Adermatoglyphie ist eine seltene Erkrankung. Bisher sind weltweit nur fünf betroffene Familien mit dieser genetischen Störung bekannt.
Der jüngste bekannte Fall einer über vier Generationen autosomal dominant vererbten Form der Störung in einer Schweizer Familie wurde 2011 von Forschenden in Basel dokumentiert. In einem anderen Fall einer irisch-amerikanischen Familie konnte die Störung über fünf Generationen zurückverfolgt werden.
Eine anscheinend neue Form des völligen Fehlens von Hautrippenmustern wurde als autosomal dominantes Merkmal über fünf Generationen in einer irisch-amerikanischen Familie vererbt.

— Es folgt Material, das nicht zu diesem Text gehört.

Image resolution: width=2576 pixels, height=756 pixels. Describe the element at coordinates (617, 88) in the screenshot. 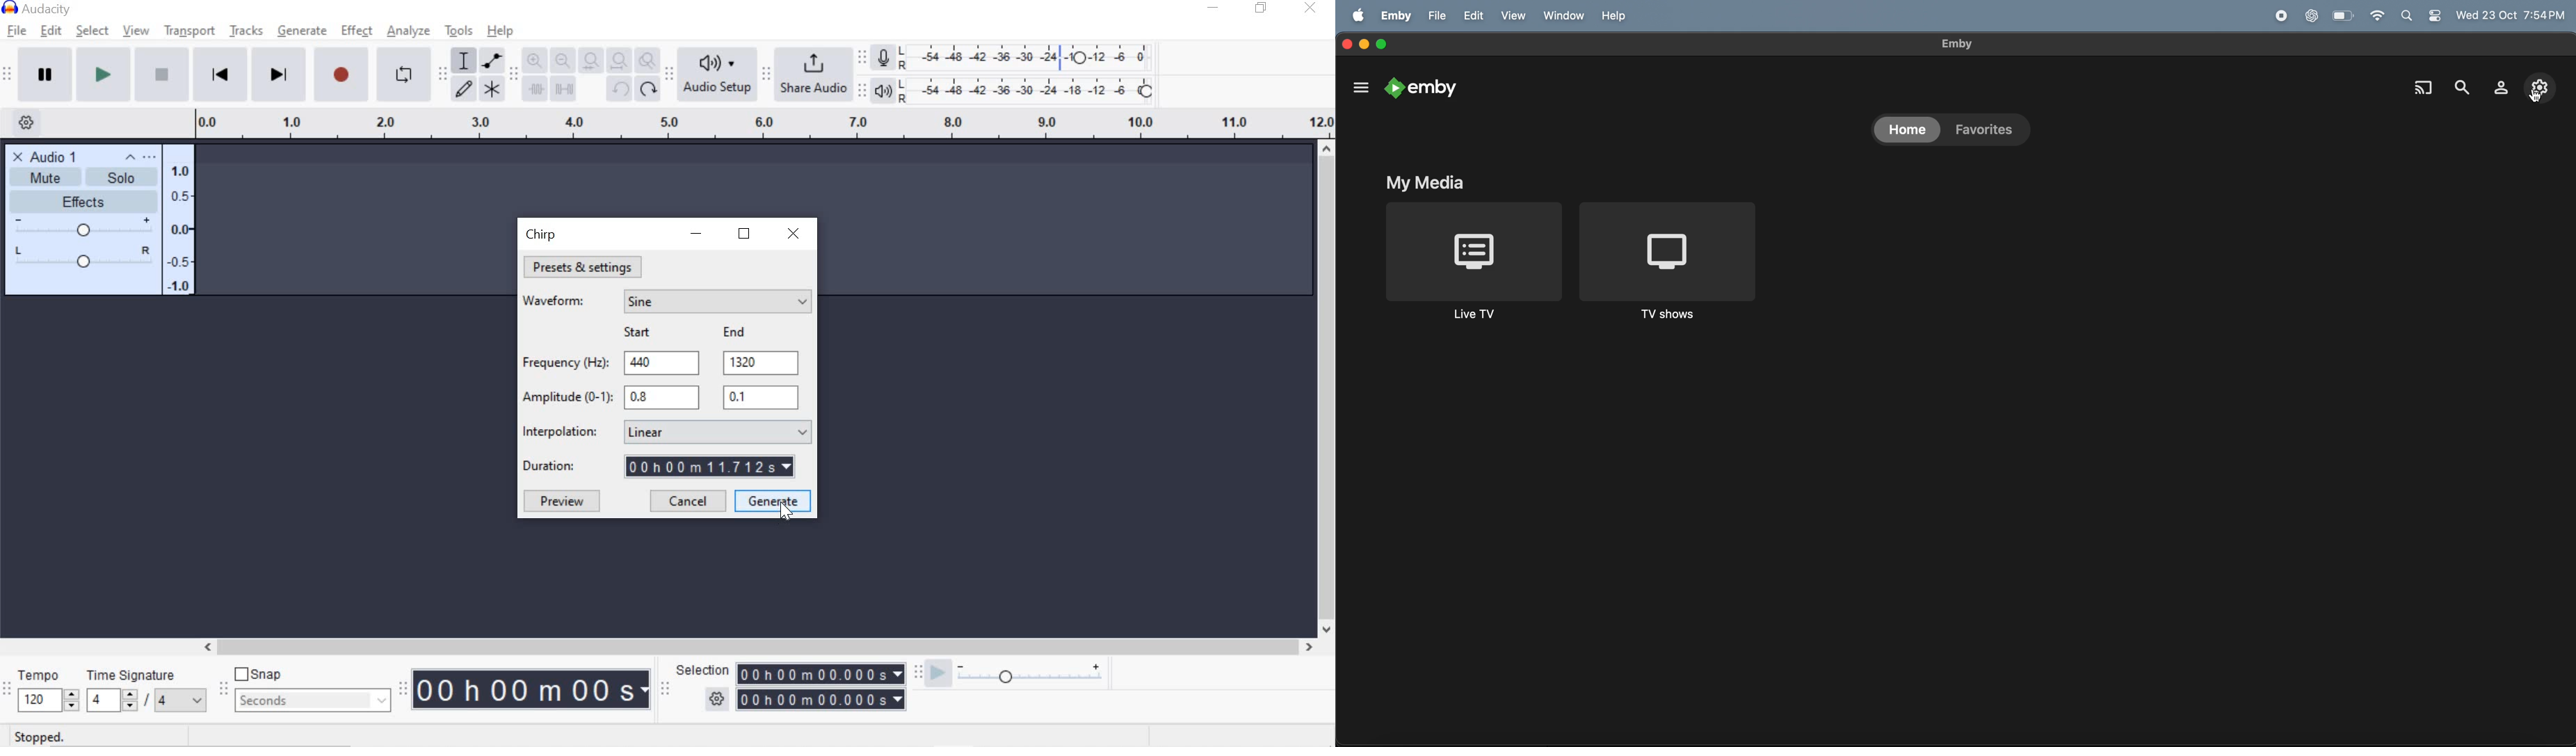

- Den Betroffenen fehlten dermatoglyphische Muster, Schweißporen und die Fähigkeit, an den volaren Bereichen der Fingerspitzen, Handflächen und Fußsohlen zu schwitzen.
- Außerdem wiesen sie bei der Geburt angeborene Milien und Blasen an den Fingerspitzen und Fußsohlen, abnorme Nägel, einzelne Querfalten in den Handflächen, eine erhöhte Hitzetoleranz und im Erwachsenenalter schmerzhafte Risse um die Fingernägel bei kaltem Wetter auf.
Quelle: YouTube/Galileo
Symptome bei Adermatoglyphie
Bei einigen Familien tritt die Adermatoglyphie ohne entsprechende Anzeichen und Symptome auf.
In anderen Familien ist das Fehlen der charakteristischen Linien (Dermatoglyphen) in der Haut der Handinnenseite und der Fußsohle mit anderen Merkmalen verbunden, die typischerweise die Haut betreffen.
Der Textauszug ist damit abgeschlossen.